By 1974, American semiconductor companies saw the runaway success of Pulsar and decided that they could manufacture their own LED watch modules cheaper and better. How much harder would it be to then include watch cases and straps and go full bore and become digital watch manufacturers? Industry experts tried to warn them that the watch business is actually a jewelry business – and with all the volatility that goes with that. About 30 American companies began producing modules and as many as 50 American companies entered the digital watch making business. Prices for the modules began to drop as manufacturing began to exceed demand and in 1976 Texas Instrument cut its unit price to $20, and then to only $10 in 1977. There were 77 brands of LED watches for sale in the US and they all began discounting their prices. 42 million watches were sold worldwide but Pulsar only sold 10,000 units because they refused to drop their prices below $250. The company closed and the brand sold to Seiko. The Hamilton brand had been bought a few years earlier by the Swiss. Over at Litronix, the business was so devasted by its entry into the watch making world that it was purchased by Siemens in 1979 at a bargain price.

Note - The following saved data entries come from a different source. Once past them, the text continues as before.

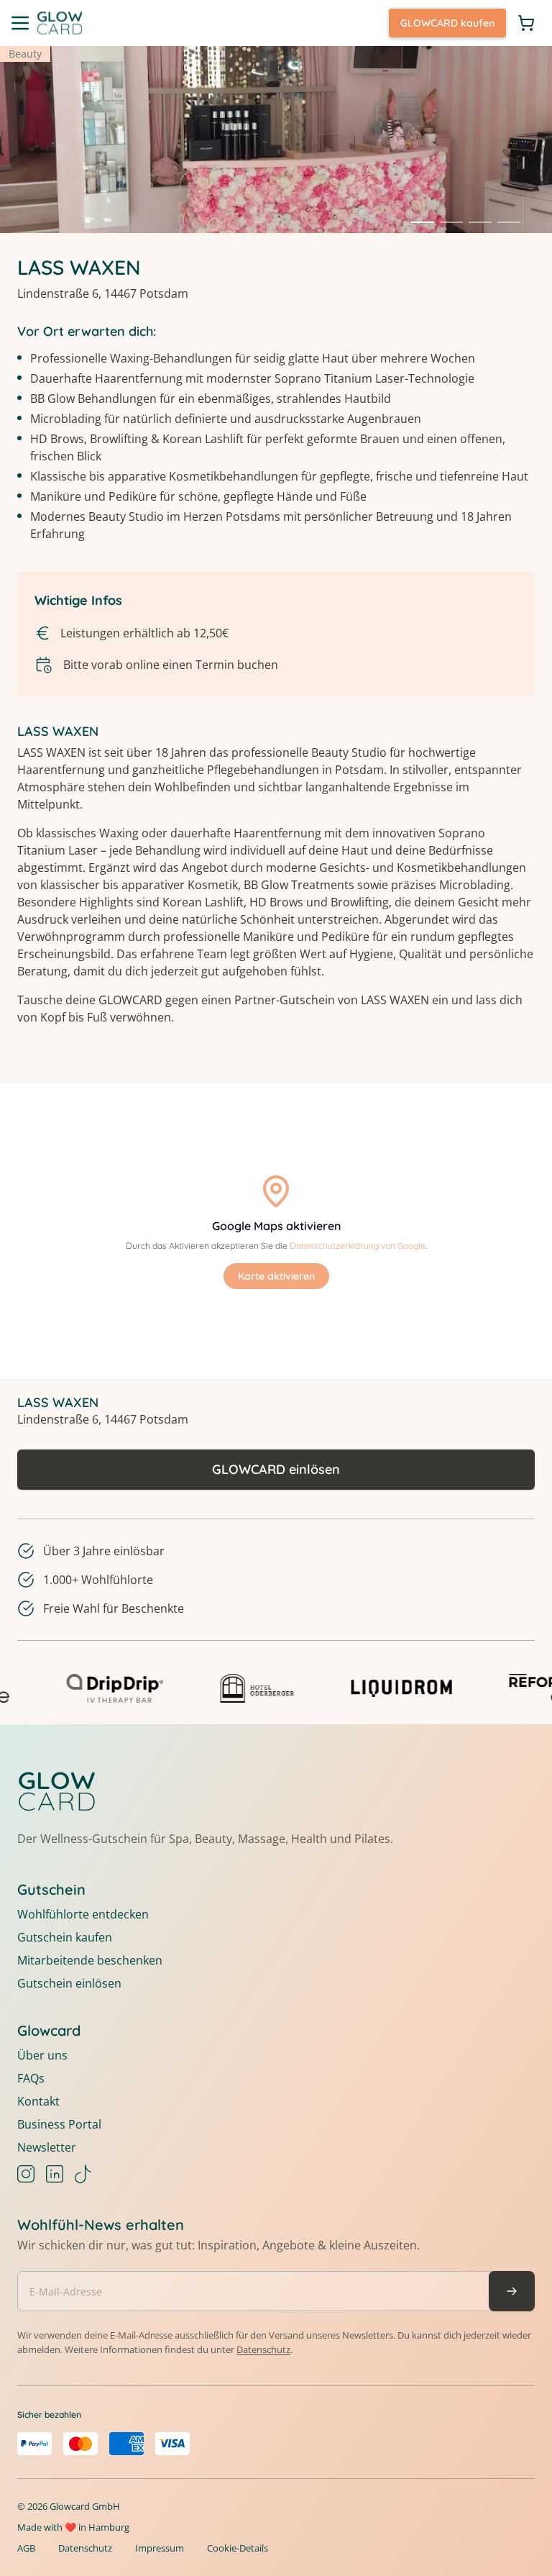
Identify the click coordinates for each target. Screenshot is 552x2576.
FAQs (31, 2078)
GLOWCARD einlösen (276, 1469)
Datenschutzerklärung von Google (358, 1245)
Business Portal (59, 2124)
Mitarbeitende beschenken (89, 1960)
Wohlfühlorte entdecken (83, 1914)
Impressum (159, 2548)
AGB (26, 2548)
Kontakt (38, 2101)
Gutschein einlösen (69, 1983)
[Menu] (20, 23)
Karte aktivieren (276, 1276)
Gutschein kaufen (64, 1937)
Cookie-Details (237, 2548)
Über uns (42, 2055)
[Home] (59, 23)
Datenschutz (263, 2349)
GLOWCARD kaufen (447, 23)
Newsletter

In only the next few years, LEDs watches would completely disappear as even cheaper and battery friendly LCD watches with constant time displays appeared.
As all watch companies have a propensity to do, the 50th anniversary means it’s reissue time! The new Hamilton company has introduced a remarkably faithful modern interpretation of the P-I. In gold plate it will be limited to 1970 copies but the stainless steel ones will be churned out as long as demand exists.

BUT, you don’t have to spend anywhere near that amount to get something similar, and something with real vintage provenance and with real shared DNA to the original Pulsar. And is also from a bankrupt company that no longer exists.

.
This is the classic cautionary tale of success. Because on Earth, what goes up must inevitably come down.
1 Actually an additional 50 P-I were made due to the insane demand. 37 gold plated watches were made and given to important sales agents whom we would refer to as “influencers” these days.